[REBOL] Re: using parse to remove tags from html string
From: mgh520:yah:oo at: 19-Sep-2001 14:36
I picked this up again the other day, determined to solve it. It turns out I was really
close and debugging this has been helpful for understanding parsing, so I thought
I'd post my results. So here's a pretty simple and concise way to remove all tags from
a string (such as removing all html tags):
parse test [any [to "<" begin: thru ">" ending: (remove/part begin ending) :begin]]
The part I was missing before was the :begin at the end. What this does is still a bit
hazy. Here is a quote from an example in the /core users guide (search for
to find it):
Notice the :mark word used above. It sets the input to a new position. The insert function
returns the new position just past the insert of the current time. The word
mark is used to set the input to that position.
So as I understand it, :begin in my example resets the position in begin, so that the
next parse will find the first instance of '<'. Without :begin, it will not see that
'<' and will end up leaving the name tag, <Name>, in the string.
Here's a good way to display what is actually happening with this code:
parse test [any [to "<" begin: thru ">" ending: (print ["begin..." begin] print ["ending..."
ending] remove/part begin ending) :begin]]

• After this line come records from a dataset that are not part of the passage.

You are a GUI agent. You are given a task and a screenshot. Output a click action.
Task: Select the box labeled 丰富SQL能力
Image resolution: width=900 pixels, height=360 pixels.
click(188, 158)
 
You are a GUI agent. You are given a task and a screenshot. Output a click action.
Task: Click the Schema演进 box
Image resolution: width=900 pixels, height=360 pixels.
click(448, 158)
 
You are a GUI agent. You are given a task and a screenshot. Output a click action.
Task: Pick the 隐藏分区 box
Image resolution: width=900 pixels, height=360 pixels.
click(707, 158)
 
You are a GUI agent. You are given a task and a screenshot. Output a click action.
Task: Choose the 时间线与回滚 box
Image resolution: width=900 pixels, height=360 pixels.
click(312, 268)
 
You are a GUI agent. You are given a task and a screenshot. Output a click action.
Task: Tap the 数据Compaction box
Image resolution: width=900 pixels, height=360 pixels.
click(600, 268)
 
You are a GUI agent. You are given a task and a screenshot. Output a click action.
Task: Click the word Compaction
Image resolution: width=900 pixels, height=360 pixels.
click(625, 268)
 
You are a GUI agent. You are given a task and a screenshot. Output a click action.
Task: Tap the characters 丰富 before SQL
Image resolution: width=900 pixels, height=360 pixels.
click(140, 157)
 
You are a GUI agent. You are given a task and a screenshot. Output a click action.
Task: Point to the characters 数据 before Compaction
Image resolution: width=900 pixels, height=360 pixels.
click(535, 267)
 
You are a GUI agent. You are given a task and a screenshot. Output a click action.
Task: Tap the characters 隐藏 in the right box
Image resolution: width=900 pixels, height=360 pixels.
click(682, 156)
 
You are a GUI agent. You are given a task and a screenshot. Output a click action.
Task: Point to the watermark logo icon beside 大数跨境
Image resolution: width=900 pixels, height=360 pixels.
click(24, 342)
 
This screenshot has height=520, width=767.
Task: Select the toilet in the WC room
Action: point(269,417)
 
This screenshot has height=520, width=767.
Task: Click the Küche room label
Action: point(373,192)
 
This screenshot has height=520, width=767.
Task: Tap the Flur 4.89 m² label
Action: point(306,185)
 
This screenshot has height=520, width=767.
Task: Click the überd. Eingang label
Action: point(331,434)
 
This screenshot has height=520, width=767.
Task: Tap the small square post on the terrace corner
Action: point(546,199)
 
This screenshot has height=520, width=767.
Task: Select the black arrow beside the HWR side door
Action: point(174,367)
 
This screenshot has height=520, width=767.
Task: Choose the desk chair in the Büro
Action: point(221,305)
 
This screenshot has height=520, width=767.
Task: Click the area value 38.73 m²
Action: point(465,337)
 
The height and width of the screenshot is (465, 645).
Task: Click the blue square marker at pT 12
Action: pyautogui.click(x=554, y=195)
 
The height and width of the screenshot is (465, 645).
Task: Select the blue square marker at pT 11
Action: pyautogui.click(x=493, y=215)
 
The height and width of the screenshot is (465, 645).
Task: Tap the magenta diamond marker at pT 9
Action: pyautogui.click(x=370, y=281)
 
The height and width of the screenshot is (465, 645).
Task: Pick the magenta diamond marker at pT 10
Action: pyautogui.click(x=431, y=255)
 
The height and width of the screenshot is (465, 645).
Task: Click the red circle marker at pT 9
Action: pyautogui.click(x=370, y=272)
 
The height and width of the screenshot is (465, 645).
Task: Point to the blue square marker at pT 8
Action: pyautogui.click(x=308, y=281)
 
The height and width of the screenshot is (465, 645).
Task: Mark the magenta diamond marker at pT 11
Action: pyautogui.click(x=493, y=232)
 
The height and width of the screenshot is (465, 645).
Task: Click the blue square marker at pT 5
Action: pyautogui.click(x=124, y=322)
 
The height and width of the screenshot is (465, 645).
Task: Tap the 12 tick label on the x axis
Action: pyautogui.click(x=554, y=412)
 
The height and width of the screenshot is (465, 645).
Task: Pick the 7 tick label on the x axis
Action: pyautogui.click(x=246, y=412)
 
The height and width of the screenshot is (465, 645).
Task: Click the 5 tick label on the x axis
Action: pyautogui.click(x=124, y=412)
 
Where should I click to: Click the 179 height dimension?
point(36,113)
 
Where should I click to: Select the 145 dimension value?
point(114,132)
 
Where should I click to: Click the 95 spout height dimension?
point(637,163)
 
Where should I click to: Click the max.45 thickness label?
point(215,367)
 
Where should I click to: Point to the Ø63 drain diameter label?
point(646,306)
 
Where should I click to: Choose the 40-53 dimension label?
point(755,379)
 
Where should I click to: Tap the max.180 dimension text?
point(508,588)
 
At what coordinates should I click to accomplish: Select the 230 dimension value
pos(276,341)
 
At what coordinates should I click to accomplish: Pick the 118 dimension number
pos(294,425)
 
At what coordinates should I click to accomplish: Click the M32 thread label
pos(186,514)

This will show you what begin and ending are set to each pass through the string.
the play by play:
1. to "<" -- moves to the first instance of the '<' character in the string
2. begin: -- sets begin to the series starting at that position
3. thru ">" -- moves to the first character *after* the next '>' character
4. ending: -- sets ending to the series starting at that position
5. (remove/part begin ending) -- removes from series 'begin everything up until start
of 'ending. Since begin is pointing at the actual 'test series, when we do the
remove we are modifying test
6. :begin -- moves the insert position (I attempted to explain this above. If anyone
can better explain it, I'd be grateful).
and that's it! I know it's not much, but I was so excited when I finally got this to
work! Thanks for everyone's help, this is a great list.